Material to process:
-=-=-=-=-

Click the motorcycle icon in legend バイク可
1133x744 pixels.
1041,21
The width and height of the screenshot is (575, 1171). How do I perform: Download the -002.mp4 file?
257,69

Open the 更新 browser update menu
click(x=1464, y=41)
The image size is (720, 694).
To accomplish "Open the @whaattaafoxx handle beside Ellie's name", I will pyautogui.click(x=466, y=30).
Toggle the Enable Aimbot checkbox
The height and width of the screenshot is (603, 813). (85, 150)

-=-=-=-=-

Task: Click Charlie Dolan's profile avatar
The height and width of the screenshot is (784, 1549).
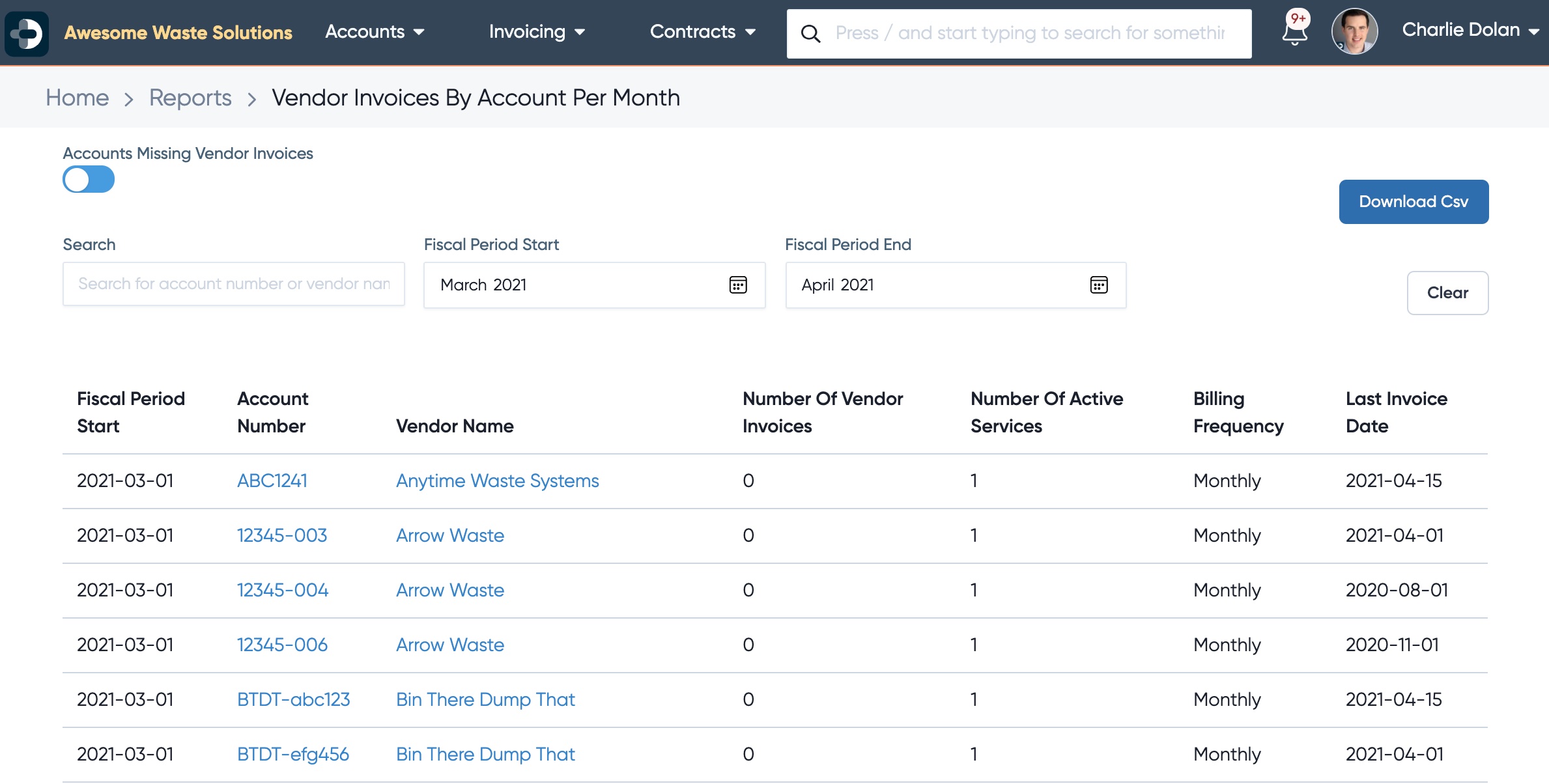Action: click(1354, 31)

-=-=-=-=-

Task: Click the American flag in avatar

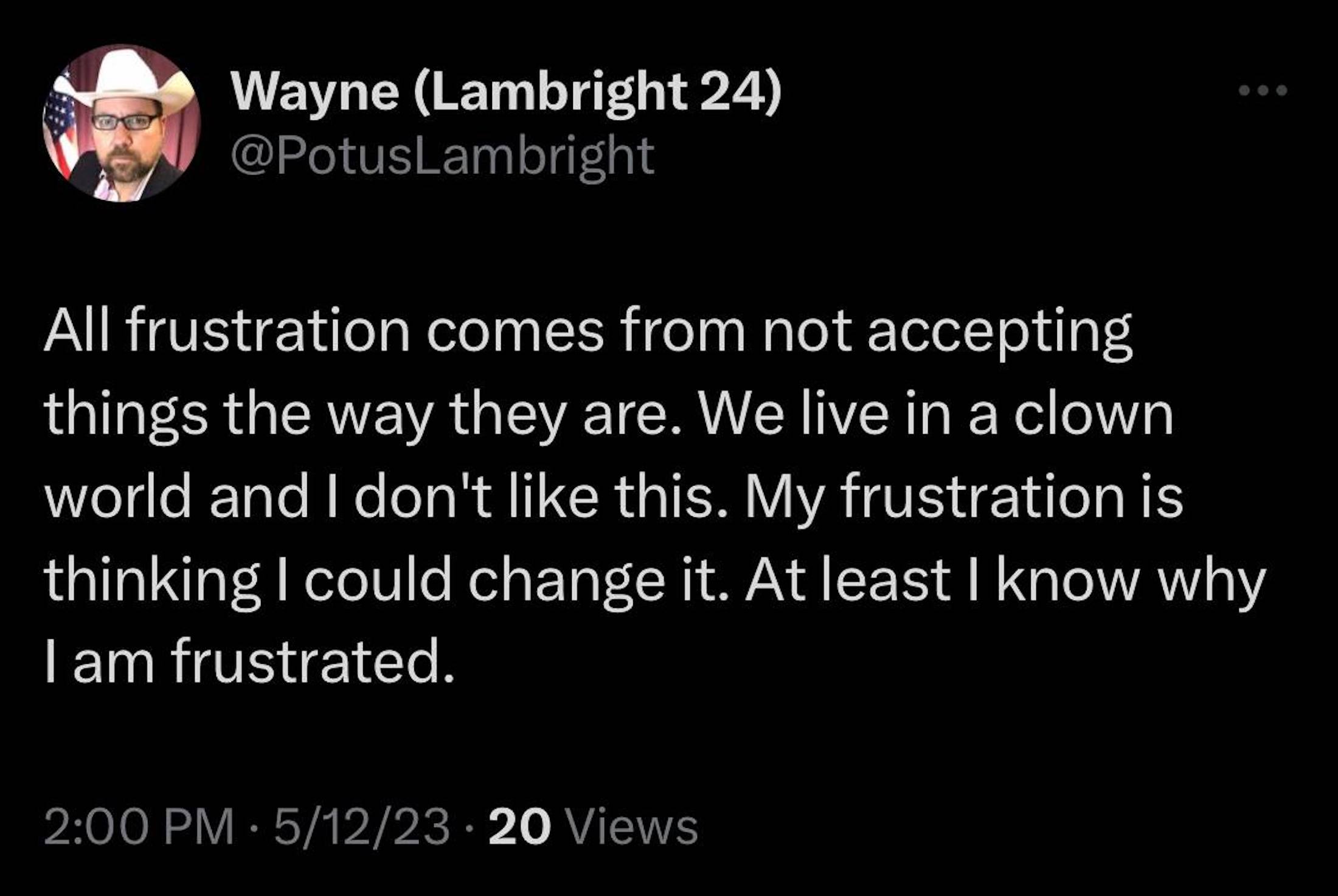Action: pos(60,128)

-=-=-=-=-

Your objective: Look back at the entries above and repeat, unchanged, every line from the line holding "The width and" through the line holding "The image size is (720, 694).".

Exercise response:
The width and height of the screenshot is (575, 1171). How do I perform: Download the -002.mp4 file?
257,69

Open the 更新 browser update menu
click(x=1464, y=41)
The image size is (720, 694).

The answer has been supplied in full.